Exodus: como financiar uma universidade que se evade

Alunos ao abrigo do Estatuto do Estudante Internacional poderiam pagar 15 a 20 mil euros de propinas anuais por seis anos, cobrindo o custo do seu diploma e até ajudando a financiar os nacionais.

Perguntei a um colega porque não se permitia recrutar alunos estrangeiros para os cursos de Medicina em Portugal. A resposta foi rápida: com o nível de propinas que temos, o custo de um aluno de Medicina em Portugal custa ao Estado cerca de 70 mil euros. Não se pode permitir que um aluno se licencie em Portugal a esse custo para o contribuinte nacional e, sendo estrangeiro, depois vá trabalhar para fora.

O argumento é surpreendentemente frágil. Por um lado, alunos ao abrigo do Estatuto do Estudante Internacional poderiam pagar entre 15 e 20 mil euros de propinas anuais por seis anos, não apenas cobrindo o custo do seu diploma, mas também ajudando a financiar os nacionais. Por outro lado, porque cerca de 40% dos alunos graduados em Portugal acabam por trabalhar no estrangeiro.

Esse número é explicado, naturalmente, pela falta de competitividade do mercado português para reter o melhor talento. Mas esse argumento, necessário para justificar a saída, não é suficiente. Não basta querer sair. É preciso que as nossas competências sejam reconhecidas e que consigamos trabalhar livremente no lugar de novas oportunidades.

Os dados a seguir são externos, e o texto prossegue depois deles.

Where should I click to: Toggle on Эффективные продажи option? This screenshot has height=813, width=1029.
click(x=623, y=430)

O que não nos podemos esquecer quando tentamos enquadrar este problema é que vivemos num tempo em que é vigente em pleno o acordo de Bolonha e a abertura de fronteiras no espaço Schengen – duas iniciativas que visaram justamente responder aos dois pontos acima.

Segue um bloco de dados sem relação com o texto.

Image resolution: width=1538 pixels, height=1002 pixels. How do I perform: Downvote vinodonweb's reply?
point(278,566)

Bolonha criou em 1999 um Espaço Europeu de Educação Superior, compatibilizando os diferentes sistemas de ensino, e tornando os diplomas automaticamente reconhecidos nesse espaço. Qualquer graduado num dos mais de 40 países signatários de Bolonha tem o seu diploma reconhecido em outro país do mesmo espaço.

Por outro lado, qualquer cidadão da UE beneficia do direito de livre circulação dentro do espaço comunitário. Isso implica não apenas o direito a viajar, mas também a trabalhar e a viver num outro país da UE. A criação do espaço Schengen em 1985 criou a maior zona de livre circulação do mundo sem necessidade de controlos nas fronteiras, contando atualmente com 27 países (dos quais 23 membros da União Europeia).

As condições suficientes para garantir o sucesso do êxodo são, portanto, Bolonha e a livre circulação, e a questão do financiamento argumentada no início não procede. O Estado português não mais financia talento apenas para Portugal, para uma região do interior do país, ou para uma qualquer área metropolitana. As universidades públicas portuguesas – como, aliás, as de qualquer país comunitário – tornaram-se, de há algum tempo a esta parte, universidades europeias, gerando talento para todo o Espaço Europeu de Educação Superior.

A Lei de Bases do nosso sistema educativo preconiza um regime de acesso ao ensino superior que evite discriminação económica e social. Há que repensar a missão e a realidade destas instituições à luz da sua revelada natureza europeia e do melhor interesse nacional. E então perceber como melhor enquadrar o financiamento das universidades no nosso país.

Opinião pessoal que não reflete necessariamente a posição institucional da Universidade NOVA de Lisboa.